Это его Седрик защитил невольно от заколдованного Крама. Они прониклись духом соревнования, они побежали, забывая о дружбе. Потом уже Гарри помог Седрику. Он почти заставил того взяться с ним за Кубок. И вот его ещë даже не холодное тело падает к его ногам. Он не верит, он падает на колени, он кричит. Это так сюрреалистично, это так неправильно. Умер добрый милый Седрик с тëплой улыбкой, а не опасный для общества слабохарактерный и беспомощный Гарри.
Родители Седрика даже интересовались его собственным самочувствием. Он почти забыл об этом, но сейчас, под обжигающими струями, почему-то вспомнил. Его тогда так трясло, что он в отчаянии готов был повеситься на своëм галстуке. Где-то далеко сейчас Сириус, неизвестно, как и с кем он живëт, всë ли у него хорошо. В последнем письме он просил быть осторожным и не делать глупостей, и он хотя бы не отрицал факт возможной угрозы, которую другие, казалось, просто в глаза не видели. Наконец, он, самый последний эгоист, для собственного спокойствия в мировосприятии пожелал бы увидеть массовые убийства маглов, чем всë это затишье. Он точно был ненормальным.

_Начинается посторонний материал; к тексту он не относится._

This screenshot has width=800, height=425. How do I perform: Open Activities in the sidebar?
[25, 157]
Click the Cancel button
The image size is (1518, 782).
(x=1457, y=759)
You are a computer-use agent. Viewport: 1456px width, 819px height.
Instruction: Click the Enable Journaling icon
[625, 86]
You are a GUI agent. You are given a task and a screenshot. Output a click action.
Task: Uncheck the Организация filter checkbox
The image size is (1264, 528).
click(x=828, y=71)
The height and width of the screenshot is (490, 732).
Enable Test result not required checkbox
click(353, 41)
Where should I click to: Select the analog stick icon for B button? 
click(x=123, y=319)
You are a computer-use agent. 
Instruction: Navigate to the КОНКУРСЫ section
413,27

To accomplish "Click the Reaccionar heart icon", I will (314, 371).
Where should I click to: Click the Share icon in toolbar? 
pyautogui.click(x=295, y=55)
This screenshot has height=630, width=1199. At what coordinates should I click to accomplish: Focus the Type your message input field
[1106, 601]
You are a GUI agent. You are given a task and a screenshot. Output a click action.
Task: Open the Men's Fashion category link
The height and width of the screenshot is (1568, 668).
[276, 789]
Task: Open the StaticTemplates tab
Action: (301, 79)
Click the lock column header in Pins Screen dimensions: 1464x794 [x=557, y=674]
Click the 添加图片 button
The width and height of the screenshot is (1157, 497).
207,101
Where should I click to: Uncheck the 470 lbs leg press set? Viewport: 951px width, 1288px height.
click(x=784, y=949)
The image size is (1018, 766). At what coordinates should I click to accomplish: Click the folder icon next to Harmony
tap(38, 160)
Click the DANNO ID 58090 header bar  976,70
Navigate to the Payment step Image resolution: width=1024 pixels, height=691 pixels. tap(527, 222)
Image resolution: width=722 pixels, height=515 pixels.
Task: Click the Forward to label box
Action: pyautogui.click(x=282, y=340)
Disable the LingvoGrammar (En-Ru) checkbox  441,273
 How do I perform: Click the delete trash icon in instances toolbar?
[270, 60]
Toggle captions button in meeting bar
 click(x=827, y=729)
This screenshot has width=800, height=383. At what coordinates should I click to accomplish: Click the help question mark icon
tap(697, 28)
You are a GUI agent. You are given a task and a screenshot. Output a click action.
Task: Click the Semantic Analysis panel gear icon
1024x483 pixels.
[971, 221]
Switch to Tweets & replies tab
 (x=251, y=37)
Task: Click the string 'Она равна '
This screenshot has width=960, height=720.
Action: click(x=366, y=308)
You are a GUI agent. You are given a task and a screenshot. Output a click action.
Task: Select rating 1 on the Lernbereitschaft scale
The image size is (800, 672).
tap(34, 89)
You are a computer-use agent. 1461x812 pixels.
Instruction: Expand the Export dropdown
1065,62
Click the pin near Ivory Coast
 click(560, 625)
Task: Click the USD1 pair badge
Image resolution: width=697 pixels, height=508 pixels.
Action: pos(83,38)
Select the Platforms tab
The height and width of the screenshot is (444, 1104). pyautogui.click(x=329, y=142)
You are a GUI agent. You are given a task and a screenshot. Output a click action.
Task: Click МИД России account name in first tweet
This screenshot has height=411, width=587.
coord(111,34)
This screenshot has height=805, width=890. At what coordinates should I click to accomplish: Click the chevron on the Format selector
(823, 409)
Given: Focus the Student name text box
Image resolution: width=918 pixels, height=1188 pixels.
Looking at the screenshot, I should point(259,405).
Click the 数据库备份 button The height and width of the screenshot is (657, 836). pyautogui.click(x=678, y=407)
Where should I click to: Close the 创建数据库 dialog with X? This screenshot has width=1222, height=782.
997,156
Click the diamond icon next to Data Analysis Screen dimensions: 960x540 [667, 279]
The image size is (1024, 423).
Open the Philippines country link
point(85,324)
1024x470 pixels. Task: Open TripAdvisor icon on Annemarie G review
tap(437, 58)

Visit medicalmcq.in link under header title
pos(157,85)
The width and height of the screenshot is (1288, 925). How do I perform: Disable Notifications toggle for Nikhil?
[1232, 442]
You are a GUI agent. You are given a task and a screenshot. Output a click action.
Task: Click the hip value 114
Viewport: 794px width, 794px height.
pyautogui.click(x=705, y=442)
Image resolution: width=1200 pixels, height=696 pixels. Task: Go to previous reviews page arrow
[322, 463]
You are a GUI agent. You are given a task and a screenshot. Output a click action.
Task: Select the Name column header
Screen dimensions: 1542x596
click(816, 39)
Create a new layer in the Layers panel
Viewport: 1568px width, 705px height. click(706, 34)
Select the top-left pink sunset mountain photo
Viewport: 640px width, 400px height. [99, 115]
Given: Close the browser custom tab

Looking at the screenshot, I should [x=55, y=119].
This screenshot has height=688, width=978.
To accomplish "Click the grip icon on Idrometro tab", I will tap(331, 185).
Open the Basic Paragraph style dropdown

Стоя под жëсткими струями воды, он не чувствовал скатывающихся из уголков глаз слëз, которые тут же смывало. Плечи и спина горели, их почти саднило от горячей воды, которую он включил себе, всë прибавляя и прибавляя температуру, ведь внутри ему было всë так же больно и холодно. Воспоминания не принесли никакой ясности, он хотел сделать хоть что-то, но мог просто стоять, скованный своим бессилием. Почти случайно выключил воду, он вылез из душа, надел снова свои широкие шорты и футболку, зашëл к себе в комнату, в какой-то прострации остановился перед тумбочкой. Когда он ходил в магловскую школу, он держал все вещи и письменные принадлежности в чулане, а потом перенëс их сюда. Он выудил из тумбочки стакан, в котором стояли засохшие шариковые ручки, сломанные простые карандаши, какой-то зеленый маркер и, зацепивший его внимание, жëлтый пластиковый канцелярский нож. Когда-то он умел точить им карандаши, а сейчас, наверное, скорее отрежет себе пальцы, чем заставит стержень заостриться.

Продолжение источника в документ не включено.